The Financial Conduct Authority (FCA) has warned compilers of benchmarks used to measure companies’ environmental, social and governance (ESG) performance that they will be penalised if they do not improve their ESG disclosures.
Following a review of ESG benchmarks, the FCA found the quality of disclosures to be “poor”, and lacking in “sufficient details and description of ESG factors considered in their benchmark methodologies”.
The regulator’s review found that some descriptions of the market or economic reality measured by benchmarks were “generic”. It also urged ESG compilers to provide clearly signposted links to supporting materials, and to ensure information was easily accessible to users.
A lack of detail in benchmark methodologies also alarmed the FCA. “We are concerned that this can contribute towards or lead to greenwashing.

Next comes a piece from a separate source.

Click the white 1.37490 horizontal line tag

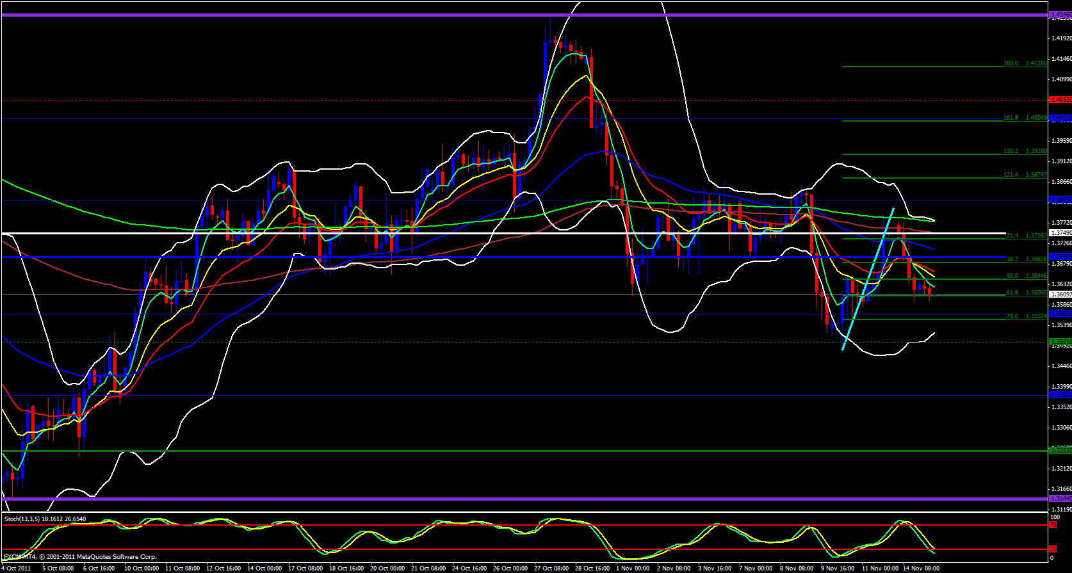pyautogui.click(x=1060, y=233)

This is particularly concerning where benchmarks that purport to pursue ESG objectives apply ESG factors in such a way that the constituents are not materially different to a similar non-ESG benchmark,” it said in its letter to CEOs.
Peter van Veen, Director, Corporate Governance and Stewardship, ICAEW, says: “Companies need to make sure they do not fall into the trap of treating the compilation of ESG metrics as a tick-box exercise or, worse, as a PR exercise. It is important that companies’ boards assure themselves that the compilation of ESG metrics follows the same rigour as the compilation of financial data to ensure investors can trust the data.”
The FCA’s caution comes as the watchdog steps up efforts to clamp down on greenwashing – when companies make exaggerated or misleading sustainability-related claims about their products that don’t stand up to scrutiny. This, the FCA says, erodes trust in the market for sustainable investment products.
Its proposals contain an anti-greenwashing rule which restates the requirements that all regulated companies making sustainability-related claims must ensure these are “clear, fair and not misleading”.
The warning should come as no surprise to companies, given that last September the financial watchdog issued a clear warning about the “subjective nature of ESG factors and how ESG data and ratings are incorporated” could increase the risk of poor disclosures.
The FCA said in its letter: “Given the importance of ESG benchmarks and our initial supervisory findings, which indicate the potential for widespread failings, we will be doing more work in this area across the portfolio. We will holistically consider the risks of harm related to ESG benchmarks across the value chain.”